>>>>>

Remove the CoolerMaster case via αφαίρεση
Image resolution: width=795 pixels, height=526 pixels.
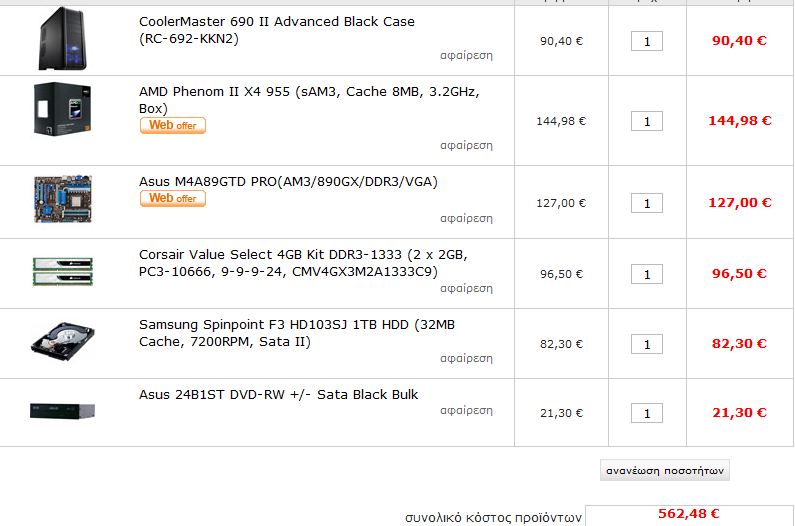coord(466,55)

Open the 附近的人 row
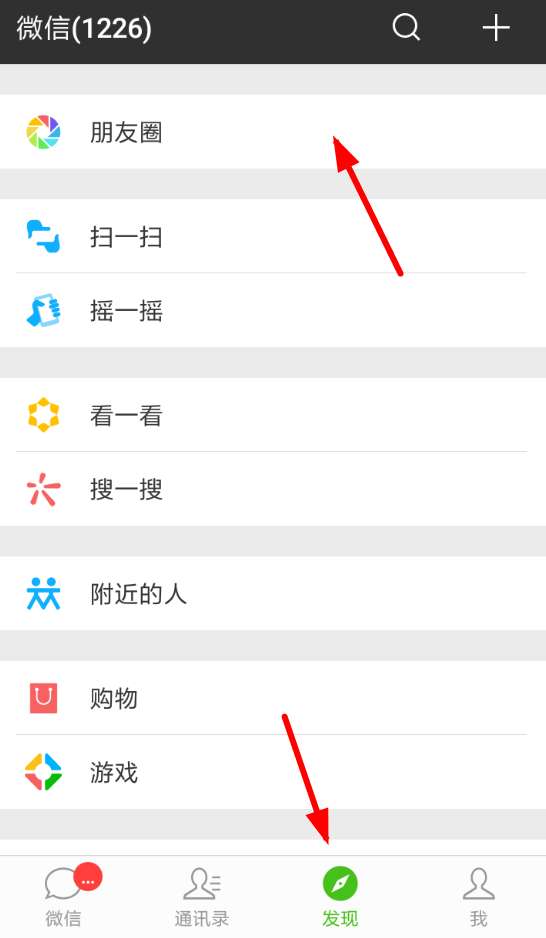tap(273, 593)
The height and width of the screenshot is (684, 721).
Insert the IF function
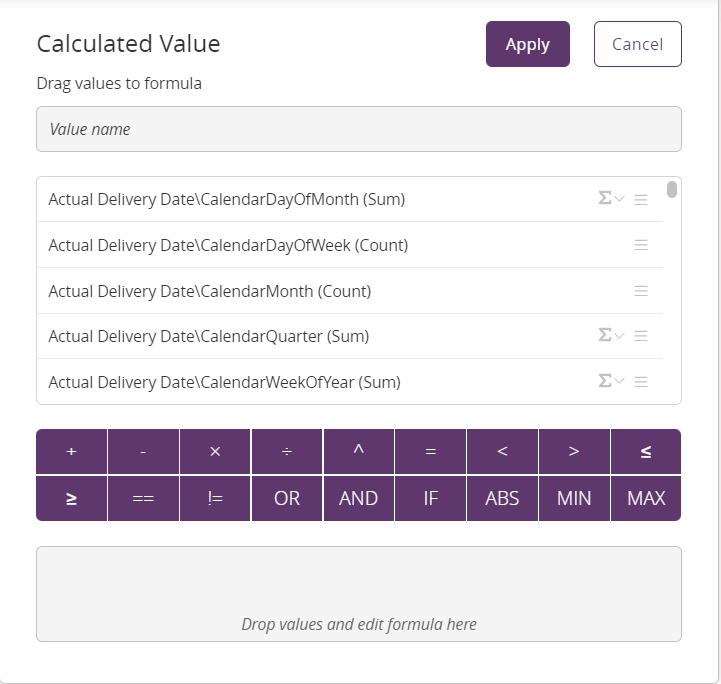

<<<<<

**Exercise details**:
Write out all of the records again, putting "Tap" in place of "Open" and changing nothing else. Leave the pictures out of your answer.

**Output of the task**:
Remove the CoolerMaster case via αφαίρεση
Image resolution: width=795 pixels, height=526 pixels.
coord(466,55)

Tap the 附近的人 row
tap(273, 593)
The height and width of the screenshot is (684, 721).
Insert the IF function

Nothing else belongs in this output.